When benchmarked on one-step prediction tasks, GPₕyT achieves up to a 5-fold reduction in median MSE compared to standard UNet baselines and up to a 29-fold improvement over Fourier Neural Operator (FNO) models of similar scale. For both smooth and discontinuous systems, GPₕyT maintains sharp interfaces (e.g., shock fronts) and fine-scale coherent structures, exhibiting resilience against over-smoothing and loss of high-frequency detail over long prediction horizons.

4. Generalization, Zero-shot and In-Context Learning

A defining characteristic of GPₕyT is its foundation-model ability for zero-shot generalization. The transformer architecture enables in-context learning: previous state sequences act as prompts, allowing the model to infer system-specific dynamics at inference time without explicit access to governing equations.

Zero-shot experiments demonstrate that GPₕyT:

• Accurately simulates systems with novel boundary conditions (e.g., open rather than periodic/symmetric)
• Produces physical rollouts (e.g., bow shock formation) for types of flows (supersonic shock, turbulent radiative layer) absent from the training corpus
• Maintains global invariances and produces plausible field evolution, despite increases in local error on tasks furthest from the training distribution

Notably, even with error accumulation in high-frequency components over 50-timestep rollouts, global flow structures and vortex coherence are preserved.

5. Governing Equations, Input Targeting, and Implicit Modeling

The GPₕyT paradigm departs from classical simulation in that explicit knowledge or imposition of partial differential equations (PDEs) is unnecessary. Instead, the model infers temporal evolution via data-driven approximation of the time derivative. For reference, training data include systems governed by equations such as:

• Incompressible Navier–Stokes:

$$\frac{\partial \mathbf{u}}{\partial t} - \nu \Delta \mathbf{u} + \nabla p = -(\mathbf{u} \cdot \nabla)\mathbf{u}, \qquad \nabla \cdot \mathbf{u} = 0$$

• Compressible Euler equations for shocks:

$$\mathbf{U} = \begin{bmatrix} \rho \ \rho u \ \rho v \ \rho E \end{bmatrix}, \quad \mathbf{F},\mathbf{G} = \text{conserved fluxes}$$

The model is agnostic to these equations: only state sequences are provided.

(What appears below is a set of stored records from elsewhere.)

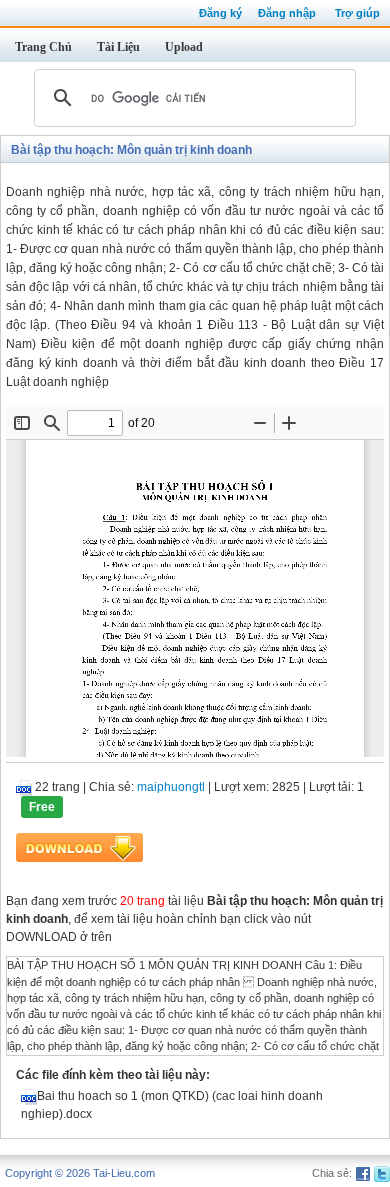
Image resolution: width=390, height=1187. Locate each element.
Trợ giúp (357, 13)
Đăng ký (220, 13)
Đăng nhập (287, 13)
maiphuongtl (171, 787)
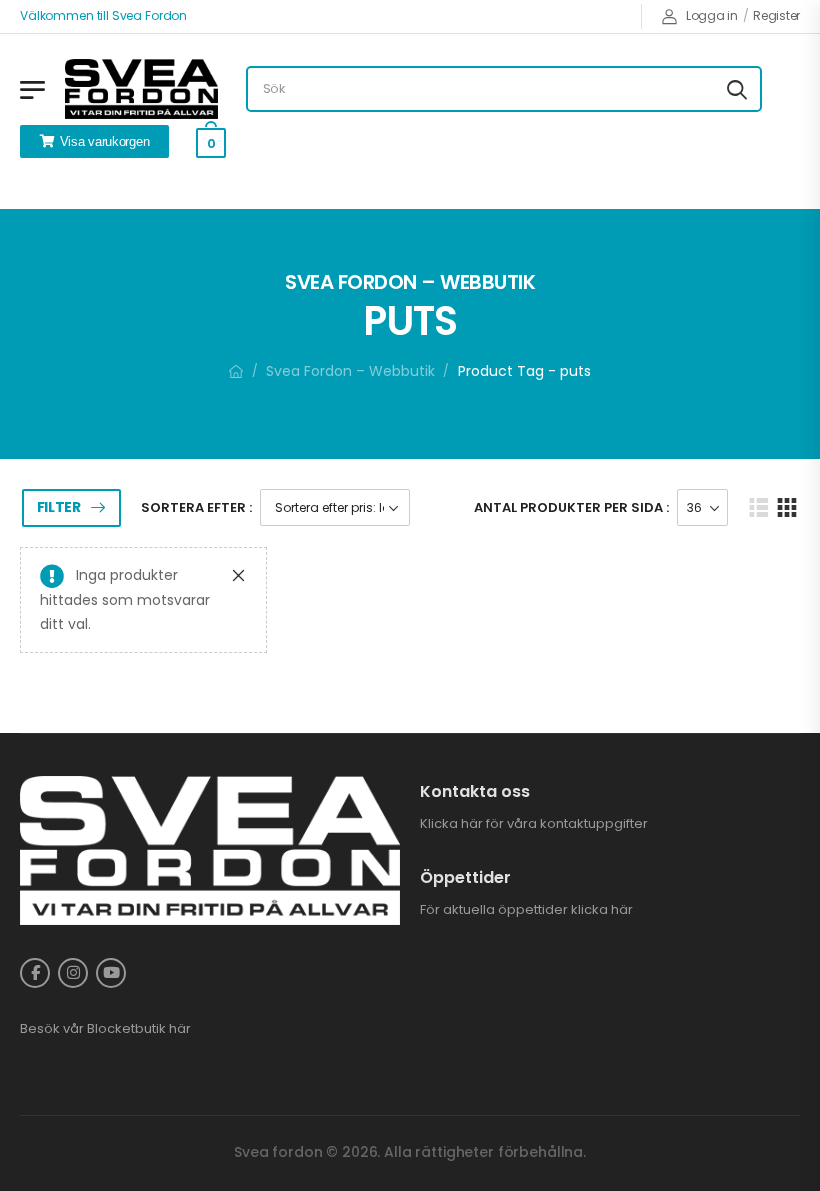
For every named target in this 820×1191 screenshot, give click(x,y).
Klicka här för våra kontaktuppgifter (534, 823)
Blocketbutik (126, 1028)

6. Implications and the Path Toward Universal Physics Foundation Models

GPₕyT represents a paradigm shift relative to narrow, equation-specific neural surrogates. By training a single model on vast, multi-domain, multi-scale data, and relying on context-aware neural architectures, GPₕyT demonstrates that foundation model behavior—train once, deploy across domains—is achievable in physics.

This has implications for:

• Democratizing access to scientific simulation by reducing the need for domain-specific solver development and tuning
• The possibility of universal physics foundation models (PFMs) that can be extended to 3D, additional physical domains (e.g., mechanics, chemistry), and arbitrary boundary conditions
• The acceleration of computational science via direct, high-fidelity surrogate modeling deployable in diverse scientific and engineering environments

Key directions identified include improving stability for long-horizon rollouts, extending to higher-dimensional and multi-resolution systems, and further scaling model and data.

7. Contextual Relationship to Related Work

The GPₕyT advances on approaches constrained to a single physics domain or equation family (e.g., PINNsFormer (Zhao et al., 2023), PDE-Transformer (Holzschuh et al., 30 May 2025)) by demonstrating that transformer models can infer physical processes directly from data, including local gradient features, over a large heterogeneity of phenomena. Contrasted with approaches that require equation knowledge and tailored model architectures, GPₕyT achieves accurate, physically plausible extrapolation—establishing the feasibility of physics foundation models analogous to those proved effective in language and vision domains (Wiesner et al., 17 Sep 2025).